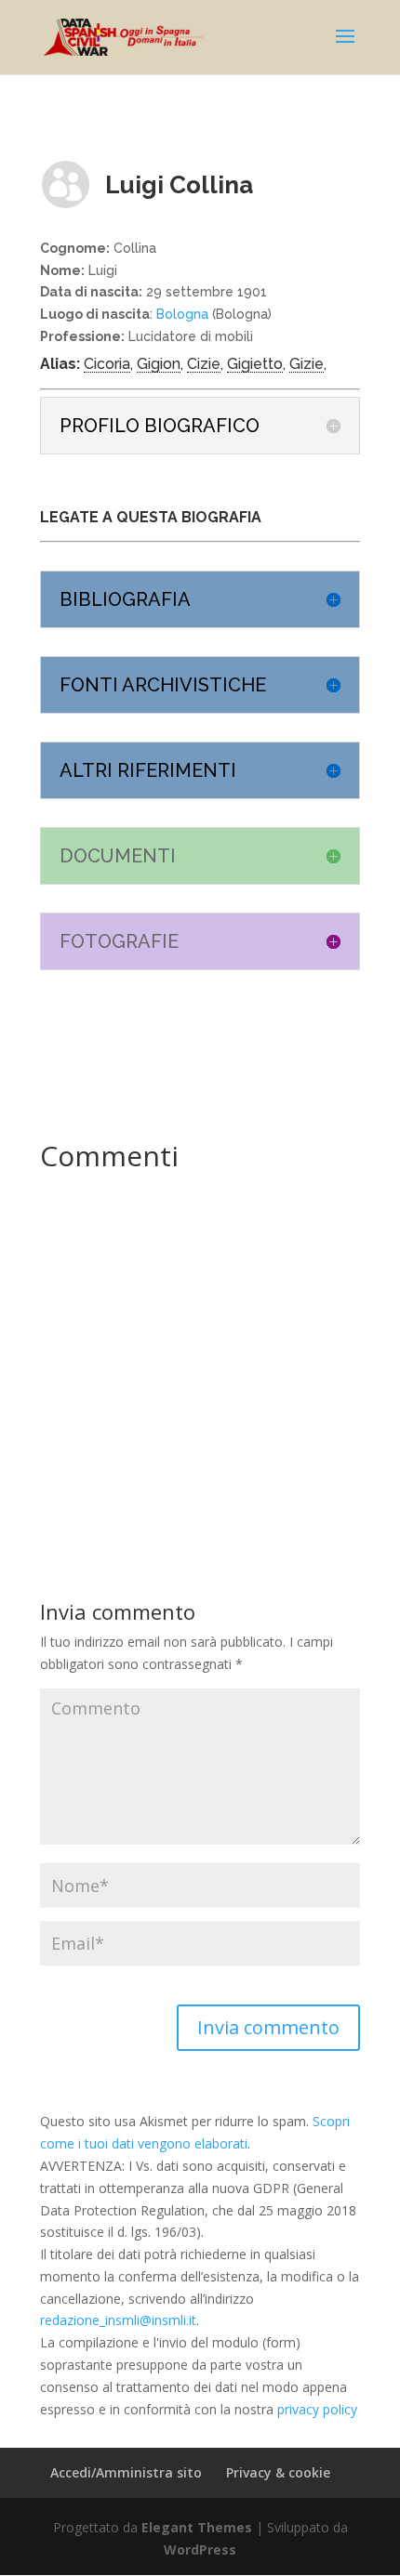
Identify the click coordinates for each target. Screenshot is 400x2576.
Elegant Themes (196, 2527)
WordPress (200, 2549)
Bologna (182, 314)
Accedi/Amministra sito (126, 2472)
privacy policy (317, 2409)
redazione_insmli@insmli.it (118, 2320)
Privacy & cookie (278, 2472)
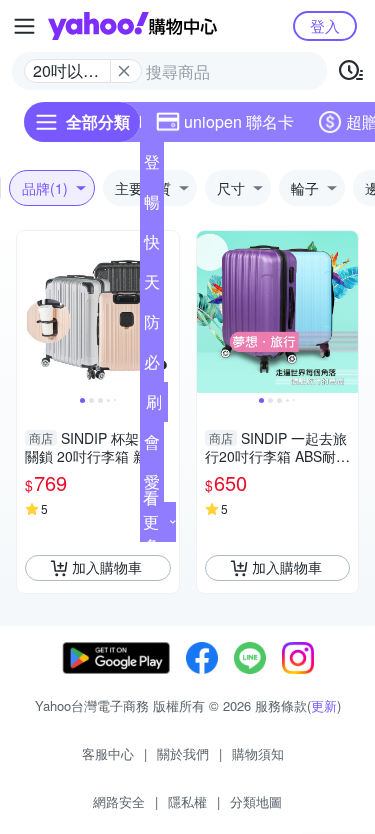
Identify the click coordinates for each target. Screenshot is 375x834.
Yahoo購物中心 (132, 26)
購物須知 (258, 753)
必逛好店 (152, 366)
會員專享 (152, 446)
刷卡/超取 (154, 406)
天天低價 (152, 286)
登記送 (152, 166)
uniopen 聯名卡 (239, 121)
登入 (325, 25)
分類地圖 (256, 801)
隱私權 (187, 801)
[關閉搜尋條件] (124, 71)
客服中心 (108, 753)
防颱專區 (152, 326)
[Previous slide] (30, 312)
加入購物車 (107, 567)
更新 (324, 705)
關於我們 (183, 753)
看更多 (151, 521)
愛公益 (152, 486)
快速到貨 (152, 246)
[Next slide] (166, 312)
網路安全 (119, 801)
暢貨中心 (152, 206)
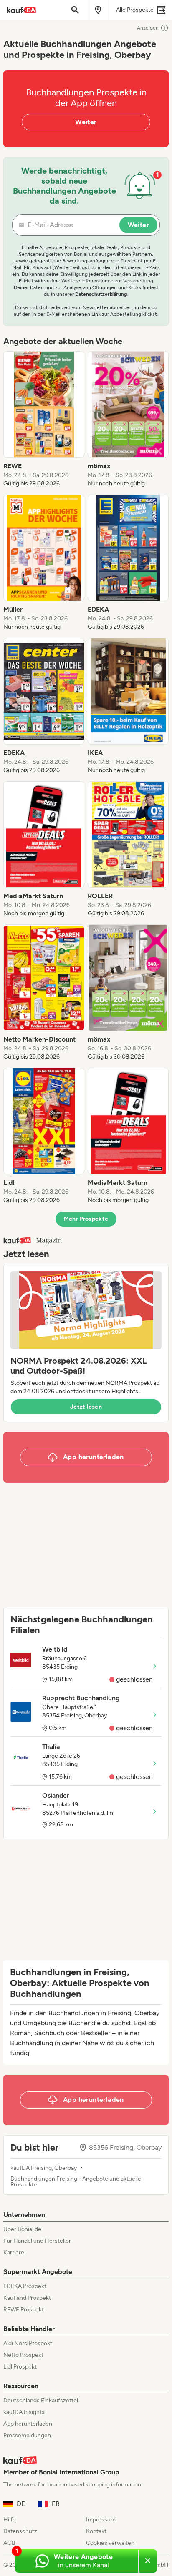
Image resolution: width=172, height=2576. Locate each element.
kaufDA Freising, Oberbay (43, 2168)
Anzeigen (148, 28)
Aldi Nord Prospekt (27, 2343)
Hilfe (9, 2519)
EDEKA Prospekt (24, 2286)
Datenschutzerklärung (101, 294)
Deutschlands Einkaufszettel (40, 2400)
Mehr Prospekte (86, 1218)
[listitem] (43, 419)
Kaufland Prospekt (27, 2297)
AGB (9, 2542)
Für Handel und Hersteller (37, 2240)
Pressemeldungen (27, 2435)
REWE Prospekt (23, 2309)
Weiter (85, 122)
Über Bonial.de (22, 2229)
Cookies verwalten (110, 2542)
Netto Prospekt (23, 2355)
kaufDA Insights (24, 2412)
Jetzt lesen (86, 1406)
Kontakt (96, 2531)
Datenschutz (20, 2531)
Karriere (13, 2252)
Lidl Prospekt (20, 2366)
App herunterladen (27, 2423)
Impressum (101, 2519)
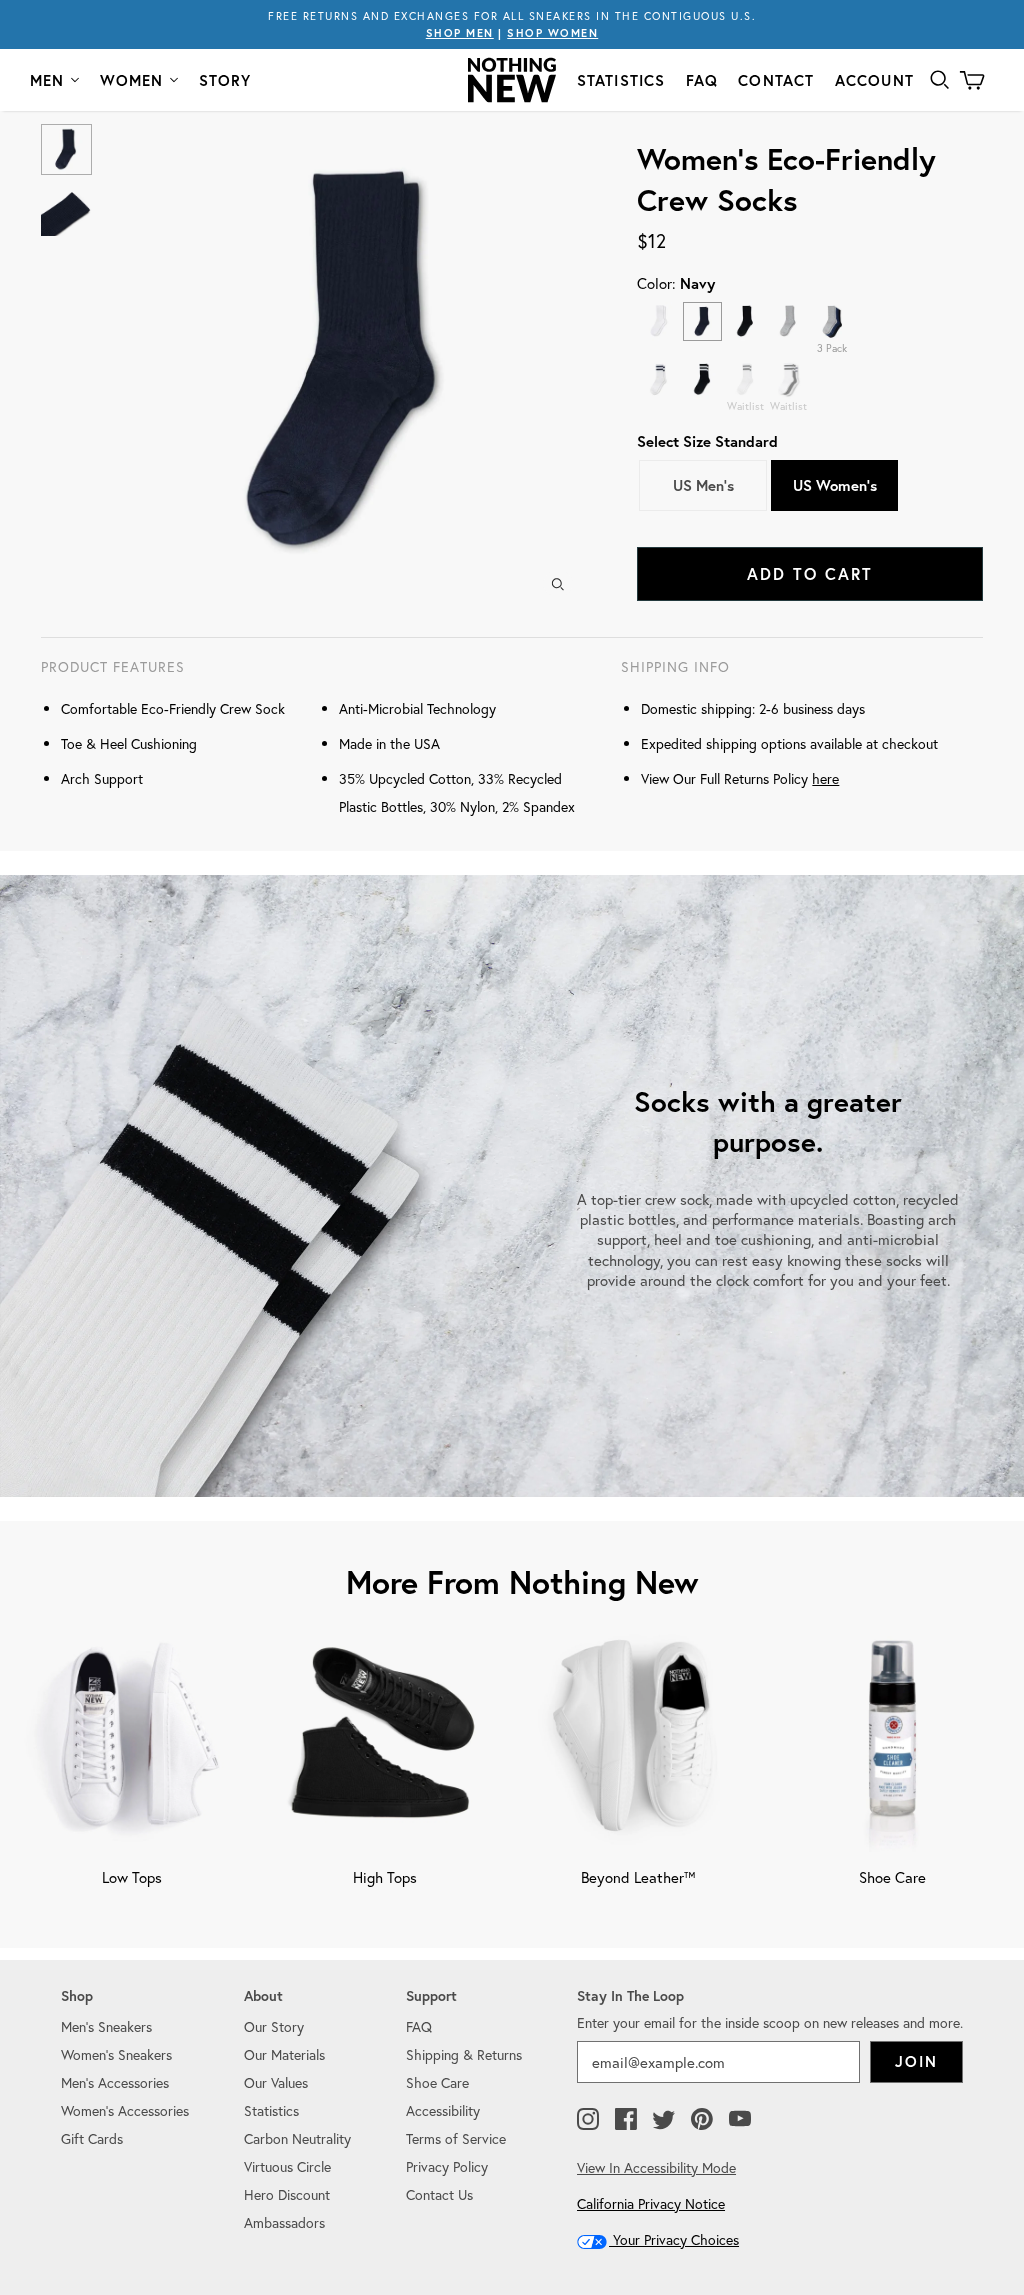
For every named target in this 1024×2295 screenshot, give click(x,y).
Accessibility (443, 2110)
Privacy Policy (447, 2166)
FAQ (702, 80)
- - -
ASSIGNMENT
Word for word, copy out each record; do not include pictures.

EXERCISE RESPONSE
Identify the click coordinates for each target. Screenshot is 400x2576.
Elegant Themes (196, 2527)
WordPress (200, 2549)
Bologna (182, 314)
Accedi/Amministra sito (126, 2472)
privacy policy (317, 2409)
redazione_insmli@insmli.it (118, 2320)
Privacy & cookie (278, 2472)
Identify the click coordinates for each target. Screenshot is 375x834.
Yahoo購物中心 (132, 26)
購物須知 (258, 753)
必逛好店 (152, 366)
會員專享 (152, 446)
刷卡/超取 (154, 406)
天天低價 (152, 286)
登記送 (152, 166)
uniopen 聯名卡 (239, 121)
登入 (325, 25)
分類地圖 (256, 801)
隱私權 (187, 801)
[關閉搜尋條件] (124, 71)
客服中心 (108, 753)
防颱專區 (152, 326)
[Previous slide] (30, 312)
加入購物車 (107, 567)
更新 (324, 705)
關於我們 (183, 753)
看更多 (151, 521)
愛公益 (152, 486)
快速到貨 (152, 246)
[Next slide] (166, 312)
網路安全 (119, 801)
暢貨中心 (152, 206)
Image resolution: width=172, height=2576. Locate each element.
kaufDA Freising, Oberbay (43, 2168)
Anzeigen (148, 28)
Aldi Nord Prospekt (27, 2343)
Hilfe (9, 2519)
EDEKA Prospekt (24, 2286)
Datenschutzerklärung (101, 294)
Deutschlands Einkaufszettel (40, 2400)
Mehr Prospekte (86, 1218)
[listitem] (43, 419)
Kaufland Prospekt (27, 2297)
AGB (9, 2542)
Für Handel und Hersteller (37, 2240)
Pressemeldungen (27, 2435)
REWE Prospekt (23, 2309)
Weiter (85, 122)
Über Bonial.de (22, 2229)
Cookies verwalten (110, 2542)
Netto Prospekt (23, 2355)
kaufDA Insights (24, 2412)
Jetzt lesen (86, 1406)
Kontakt (96, 2531)
Datenschutz (20, 2531)
Karriere (13, 2252)
Lidl Prospekt (20, 2366)
App herunterladen (27, 2423)
Impressum (101, 2519)
For every named target in this 1024×2295 screenshot, give click(x,y).
Accessibility (443, 2110)
Privacy Policy (447, 2166)
FAQ (702, 80)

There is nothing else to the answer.